Problem
From the line that includes "Given: Focus the Description text area" to the last line of the records, inclusive, repeat each line exactly.

[Stored records]

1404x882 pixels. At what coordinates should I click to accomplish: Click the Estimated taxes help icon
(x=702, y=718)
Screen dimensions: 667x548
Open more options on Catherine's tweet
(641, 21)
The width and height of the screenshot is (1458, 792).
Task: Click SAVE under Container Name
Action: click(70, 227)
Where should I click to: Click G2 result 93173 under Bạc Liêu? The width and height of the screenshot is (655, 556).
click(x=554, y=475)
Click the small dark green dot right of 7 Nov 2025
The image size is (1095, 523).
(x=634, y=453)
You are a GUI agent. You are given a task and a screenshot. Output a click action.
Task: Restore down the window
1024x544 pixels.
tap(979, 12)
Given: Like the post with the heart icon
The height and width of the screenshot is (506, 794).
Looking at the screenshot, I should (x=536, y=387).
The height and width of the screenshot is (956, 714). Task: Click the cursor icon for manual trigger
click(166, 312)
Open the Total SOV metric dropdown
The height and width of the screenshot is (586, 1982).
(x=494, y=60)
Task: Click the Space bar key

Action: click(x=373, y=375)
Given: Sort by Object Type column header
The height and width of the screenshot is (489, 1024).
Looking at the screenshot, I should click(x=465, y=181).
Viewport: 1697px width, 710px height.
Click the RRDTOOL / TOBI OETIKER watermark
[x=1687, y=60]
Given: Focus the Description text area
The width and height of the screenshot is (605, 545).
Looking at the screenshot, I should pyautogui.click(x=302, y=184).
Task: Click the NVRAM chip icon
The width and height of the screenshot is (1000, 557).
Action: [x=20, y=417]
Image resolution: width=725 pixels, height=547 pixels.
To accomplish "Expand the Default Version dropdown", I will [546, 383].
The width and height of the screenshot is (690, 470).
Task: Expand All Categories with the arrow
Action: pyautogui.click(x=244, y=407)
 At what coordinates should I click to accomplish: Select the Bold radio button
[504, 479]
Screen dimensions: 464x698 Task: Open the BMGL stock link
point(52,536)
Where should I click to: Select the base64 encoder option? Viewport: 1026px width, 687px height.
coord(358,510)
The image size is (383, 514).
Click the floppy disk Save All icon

Exercise answer
Given: Focus the Description text area
The width and height of the screenshot is (605, 545).
Looking at the screenshot, I should pyautogui.click(x=302, y=184).
Task: Click the NVRAM chip icon
The width and height of the screenshot is (1000, 557).
Action: [x=20, y=417]
Image resolution: width=725 pixels, height=547 pixels.
To accomplish "Expand the Default Version dropdown", I will [546, 383].
The width and height of the screenshot is (690, 470).
Task: Expand All Categories with the arrow
Action: pyautogui.click(x=244, y=407)
 At what coordinates should I click to accomplish: Select the Bold radio button
[504, 479]
Screen dimensions: 464x698 Task: Open the BMGL stock link
point(52,536)
Where should I click to: Select the base64 encoder option? Viewport: 1026px width, 687px height.
coord(358,510)
The image size is (383, 514).
Click the floppy disk Save All icon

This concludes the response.